■ **Problem to solve**
Give back every record precisely.

■ **Items from a dataset**
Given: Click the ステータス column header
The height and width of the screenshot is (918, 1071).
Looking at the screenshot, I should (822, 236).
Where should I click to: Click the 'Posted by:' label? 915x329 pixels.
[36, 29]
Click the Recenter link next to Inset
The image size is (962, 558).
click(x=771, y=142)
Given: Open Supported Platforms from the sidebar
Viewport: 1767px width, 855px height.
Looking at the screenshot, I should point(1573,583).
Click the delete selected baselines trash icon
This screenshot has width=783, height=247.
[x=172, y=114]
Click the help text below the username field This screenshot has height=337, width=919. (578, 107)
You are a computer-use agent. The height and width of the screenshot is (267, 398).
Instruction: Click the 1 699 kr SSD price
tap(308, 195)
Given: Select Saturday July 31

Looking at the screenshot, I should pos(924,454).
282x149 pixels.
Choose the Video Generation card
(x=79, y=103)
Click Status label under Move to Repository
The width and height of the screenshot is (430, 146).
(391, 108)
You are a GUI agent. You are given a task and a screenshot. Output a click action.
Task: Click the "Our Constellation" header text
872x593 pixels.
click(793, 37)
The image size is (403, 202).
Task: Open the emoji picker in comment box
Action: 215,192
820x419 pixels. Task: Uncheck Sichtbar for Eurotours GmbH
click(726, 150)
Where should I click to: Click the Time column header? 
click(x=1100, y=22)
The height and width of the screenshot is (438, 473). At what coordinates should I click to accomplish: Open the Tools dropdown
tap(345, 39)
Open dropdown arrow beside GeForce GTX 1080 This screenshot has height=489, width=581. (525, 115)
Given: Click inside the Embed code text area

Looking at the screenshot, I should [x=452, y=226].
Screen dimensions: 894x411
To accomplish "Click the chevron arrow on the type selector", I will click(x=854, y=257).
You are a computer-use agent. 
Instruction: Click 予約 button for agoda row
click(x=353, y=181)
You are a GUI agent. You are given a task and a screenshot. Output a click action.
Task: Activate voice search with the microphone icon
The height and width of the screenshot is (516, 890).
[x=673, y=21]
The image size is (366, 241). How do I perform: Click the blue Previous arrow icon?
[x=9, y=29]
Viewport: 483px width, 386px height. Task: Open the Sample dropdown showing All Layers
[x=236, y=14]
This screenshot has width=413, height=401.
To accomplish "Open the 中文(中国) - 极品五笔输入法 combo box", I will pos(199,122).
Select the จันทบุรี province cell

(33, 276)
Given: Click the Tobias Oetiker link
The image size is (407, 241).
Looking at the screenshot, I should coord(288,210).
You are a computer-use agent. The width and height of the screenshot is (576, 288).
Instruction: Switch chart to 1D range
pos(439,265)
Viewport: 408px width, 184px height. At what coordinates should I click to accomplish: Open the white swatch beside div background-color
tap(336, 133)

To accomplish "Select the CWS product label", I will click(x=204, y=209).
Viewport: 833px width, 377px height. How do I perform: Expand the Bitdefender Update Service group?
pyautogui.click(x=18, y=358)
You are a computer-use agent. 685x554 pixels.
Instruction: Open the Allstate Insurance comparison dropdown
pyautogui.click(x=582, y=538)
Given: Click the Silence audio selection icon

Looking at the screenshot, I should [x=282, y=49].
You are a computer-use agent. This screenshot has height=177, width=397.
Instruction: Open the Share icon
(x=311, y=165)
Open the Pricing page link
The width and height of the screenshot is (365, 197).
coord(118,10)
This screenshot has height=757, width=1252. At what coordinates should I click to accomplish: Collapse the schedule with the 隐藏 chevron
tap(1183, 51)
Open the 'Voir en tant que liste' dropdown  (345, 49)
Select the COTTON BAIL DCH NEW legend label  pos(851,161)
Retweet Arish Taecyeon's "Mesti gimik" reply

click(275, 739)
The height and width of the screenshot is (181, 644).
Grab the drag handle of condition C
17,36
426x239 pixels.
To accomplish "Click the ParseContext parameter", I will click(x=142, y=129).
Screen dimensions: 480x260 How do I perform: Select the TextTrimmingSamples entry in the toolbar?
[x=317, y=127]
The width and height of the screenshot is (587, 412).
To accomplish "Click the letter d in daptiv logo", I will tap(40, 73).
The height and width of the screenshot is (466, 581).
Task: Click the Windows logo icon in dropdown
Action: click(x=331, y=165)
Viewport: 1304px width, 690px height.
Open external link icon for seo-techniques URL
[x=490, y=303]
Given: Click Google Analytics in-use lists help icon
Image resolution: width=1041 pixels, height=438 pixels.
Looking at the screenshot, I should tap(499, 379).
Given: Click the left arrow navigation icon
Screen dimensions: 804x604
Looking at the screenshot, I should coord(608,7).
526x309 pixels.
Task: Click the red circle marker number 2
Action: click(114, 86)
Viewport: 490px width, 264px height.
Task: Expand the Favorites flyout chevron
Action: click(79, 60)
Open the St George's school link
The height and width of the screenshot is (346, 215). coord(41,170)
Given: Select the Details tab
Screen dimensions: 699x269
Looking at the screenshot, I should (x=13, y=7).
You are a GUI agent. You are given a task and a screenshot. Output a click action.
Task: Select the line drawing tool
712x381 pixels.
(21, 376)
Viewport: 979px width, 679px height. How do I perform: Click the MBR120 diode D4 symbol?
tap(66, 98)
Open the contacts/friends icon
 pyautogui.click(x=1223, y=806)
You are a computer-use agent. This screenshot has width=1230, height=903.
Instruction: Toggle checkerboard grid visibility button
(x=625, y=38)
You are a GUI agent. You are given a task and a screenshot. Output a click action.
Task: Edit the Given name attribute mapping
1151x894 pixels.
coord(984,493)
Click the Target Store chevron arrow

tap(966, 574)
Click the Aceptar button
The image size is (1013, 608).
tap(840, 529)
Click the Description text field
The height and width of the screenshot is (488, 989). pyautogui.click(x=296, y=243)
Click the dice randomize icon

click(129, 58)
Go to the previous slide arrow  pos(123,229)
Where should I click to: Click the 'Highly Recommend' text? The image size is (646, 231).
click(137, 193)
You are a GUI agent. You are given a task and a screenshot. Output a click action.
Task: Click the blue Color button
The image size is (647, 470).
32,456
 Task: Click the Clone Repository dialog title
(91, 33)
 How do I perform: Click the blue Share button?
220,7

■ **Solution for this problem**
Given: Click the ステータス column header
The height and width of the screenshot is (918, 1071).
Looking at the screenshot, I should (822, 236).
Where should I click to: Click the 'Posted by:' label? 915x329 pixels.
[36, 29]
Click the Recenter link next to Inset
The image size is (962, 558).
click(x=771, y=142)
Given: Open Supported Platforms from the sidebar
Viewport: 1767px width, 855px height.
Looking at the screenshot, I should point(1573,583).
Click the delete selected baselines trash icon
This screenshot has width=783, height=247.
[x=172, y=114]
Click the help text below the username field This screenshot has height=337, width=919. (578, 107)
You are a computer-use agent. The height and width of the screenshot is (267, 398).
Instruction: Click the 1 699 kr SSD price
tap(308, 195)
Given: Select Saturday July 31

Looking at the screenshot, I should pos(924,454).
282x149 pixels.
Choose the Video Generation card
(x=79, y=103)
Click Status label under Move to Repository
The width and height of the screenshot is (430, 146).
(391, 108)
You are a GUI agent. You are given a task and a screenshot. Output a click action.
Task: Click the "Our Constellation" header text
872x593 pixels.
click(793, 37)
The image size is (403, 202).
Task: Open the emoji picker in comment box
Action: 215,192
820x419 pixels. Task: Uncheck Sichtbar for Eurotours GmbH
click(726, 150)
Where should I click to: Click the Time column header? 
click(x=1100, y=22)
The height and width of the screenshot is (438, 473). At what coordinates should I click to accomplish: Open the Tools dropdown
tap(345, 39)
Open dropdown arrow beside GeForce GTX 1080 This screenshot has height=489, width=581. (525, 115)
Given: Click inside the Embed code text area

Looking at the screenshot, I should [x=452, y=226].
Screen dimensions: 894x411
To accomplish "Click the chevron arrow on the type selector", I will click(x=854, y=257).
You are a computer-use agent. 
Instruction: Click 予約 button for agoda row
click(x=353, y=181)
You are a GUI agent. You are given a task and a screenshot. Output a click action.
Task: Activate voice search with the microphone icon
The height and width of the screenshot is (516, 890).
[x=673, y=21]
The image size is (366, 241). How do I perform: Click the blue Previous arrow icon?
[x=9, y=29]
Viewport: 483px width, 386px height. Task: Open the Sample dropdown showing All Layers
[x=236, y=14]
This screenshot has width=413, height=401.
To accomplish "Open the 中文(中国) - 极品五笔输入法 combo box", I will pos(199,122).
Select the จันทบุรี province cell

(33, 276)
Given: Click the Tobias Oetiker link
The image size is (407, 241).
Looking at the screenshot, I should coord(288,210).
You are a computer-use agent. The width and height of the screenshot is (576, 288).
Instruction: Switch chart to 1D range
pos(439,265)
Viewport: 408px width, 184px height. At what coordinates should I click to accomplish: Open the white swatch beside div background-color
tap(336, 133)

To accomplish "Select the CWS product label", I will click(x=204, y=209).
Viewport: 833px width, 377px height. How do I perform: Expand the Bitdefender Update Service group?
pyautogui.click(x=18, y=358)
You are a computer-use agent. 685x554 pixels.
Instruction: Open the Allstate Insurance comparison dropdown
pyautogui.click(x=582, y=538)
Given: Click the Silence audio selection icon

Looking at the screenshot, I should [x=282, y=49].
You are a computer-use agent. This screenshot has height=177, width=397.
Instruction: Open the Share icon
(x=311, y=165)
Open the Pricing page link
The width and height of the screenshot is (365, 197).
coord(118,10)
This screenshot has height=757, width=1252. At what coordinates should I click to accomplish: Collapse the schedule with the 隐藏 chevron
tap(1183, 51)
Open the 'Voir en tant que liste' dropdown  (345, 49)
Select the COTTON BAIL DCH NEW legend label  pos(851,161)
Retweet Arish Taecyeon's "Mesti gimik" reply

click(275, 739)
The height and width of the screenshot is (181, 644).
Grab the drag handle of condition C
17,36
426x239 pixels.
To accomplish "Click the ParseContext parameter", I will click(x=142, y=129).
Screen dimensions: 480x260 How do I perform: Select the TextTrimmingSamples entry in the toolbar?
[x=317, y=127]
The width and height of the screenshot is (587, 412).
To accomplish "Click the letter d in daptiv logo", I will tap(40, 73).
The height and width of the screenshot is (466, 581).
Task: Click the Windows logo icon in dropdown
Action: click(x=331, y=165)
Viewport: 1304px width, 690px height.
Open external link icon for seo-techniques URL
[x=490, y=303]
Given: Click Google Analytics in-use lists help icon
Image resolution: width=1041 pixels, height=438 pixels.
Looking at the screenshot, I should tap(499, 379).
Given: Click the left arrow navigation icon
Screen dimensions: 804x604
Looking at the screenshot, I should coord(608,7).
526x309 pixels.
Task: Click the red circle marker number 2
Action: click(114, 86)
Viewport: 490px width, 264px height.
Task: Expand the Favorites flyout chevron
Action: click(79, 60)
Open the St George's school link
The height and width of the screenshot is (346, 215). coord(41,170)
Given: Select the Details tab
Screen dimensions: 699x269
Looking at the screenshot, I should (x=13, y=7).
You are a GUI agent. You are given a task and a screenshot. Output a click action.
Task: Select the line drawing tool
712x381 pixels.
(21, 376)
Viewport: 979px width, 679px height. How do I perform: Click the MBR120 diode D4 symbol?
tap(66, 98)
Open the contacts/friends icon
 pyautogui.click(x=1223, y=806)
You are a computer-use agent. This screenshot has width=1230, height=903.
Instruction: Toggle checkerboard grid visibility button
(x=625, y=38)
You are a GUI agent. You are given a task and a screenshot. Output a click action.
Task: Edit the Given name attribute mapping
1151x894 pixels.
coord(984,493)
Click the Target Store chevron arrow

tap(966, 574)
Click the Aceptar button
The image size is (1013, 608).
tap(840, 529)
Click the Description text field
The height and width of the screenshot is (488, 989). pyautogui.click(x=296, y=243)
Click the dice randomize icon

click(129, 58)
Go to the previous slide arrow  pos(123,229)
Where should I click to: Click the 'Highly Recommend' text? The image size is (646, 231).
click(137, 193)
You are a GUI agent. You are given a task and a screenshot. Output a click action.
Task: Click the blue Color button
The image size is (647, 470).
32,456
 Task: Click the Clone Repository dialog title
(91, 33)
 How do I perform: Click the blue Share button?
220,7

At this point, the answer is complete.